§ **Exercise task**:
Please reproduce the records below word for word, from the line with "The height and" up to and including the line with "Open Microsoft Teams from the taskbar".

§ **Records provided**:
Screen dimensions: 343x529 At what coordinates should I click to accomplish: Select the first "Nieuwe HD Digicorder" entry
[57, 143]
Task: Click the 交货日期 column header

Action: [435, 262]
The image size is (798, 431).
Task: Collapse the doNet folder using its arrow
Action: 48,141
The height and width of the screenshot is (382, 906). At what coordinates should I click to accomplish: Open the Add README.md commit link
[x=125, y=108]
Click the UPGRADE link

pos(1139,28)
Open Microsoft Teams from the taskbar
--
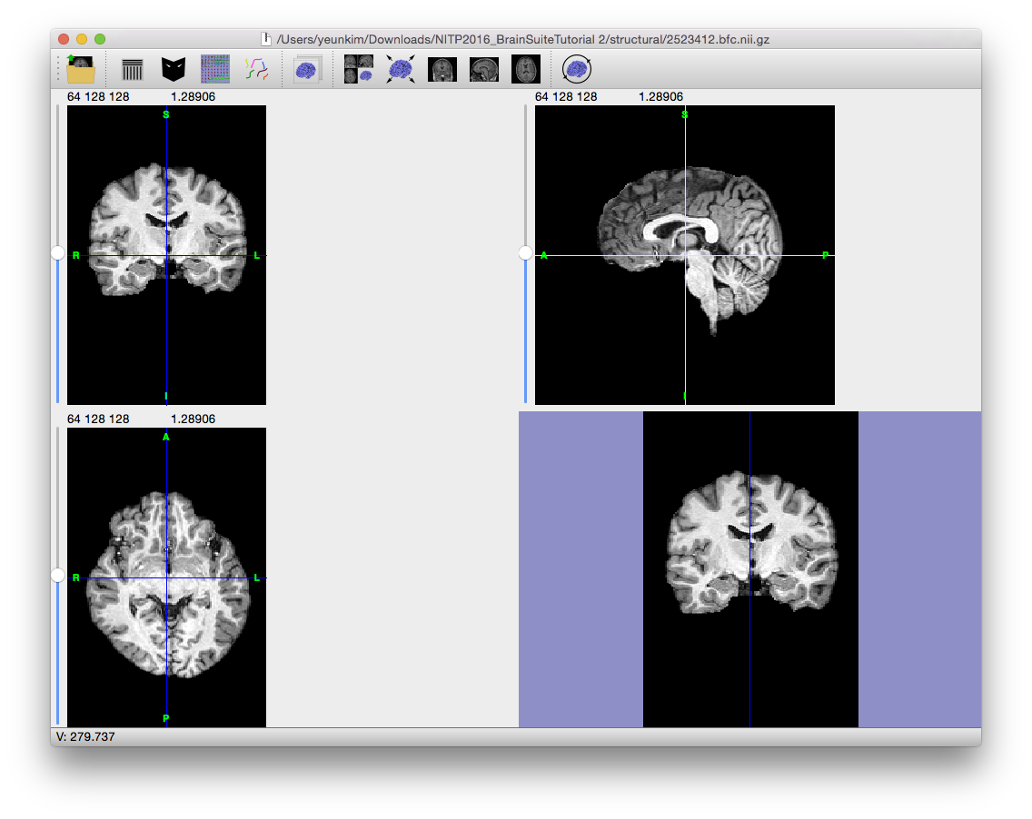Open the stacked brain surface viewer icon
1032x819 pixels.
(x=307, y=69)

§ **Solution for this problem**:
The height and width of the screenshot is (382, 906). At what coordinates should I click to accomplish: Open the Add README.md commit link
[x=125, y=108]
Click the UPGRADE link

pos(1139,28)
Open Microsoft Teams from the taskbar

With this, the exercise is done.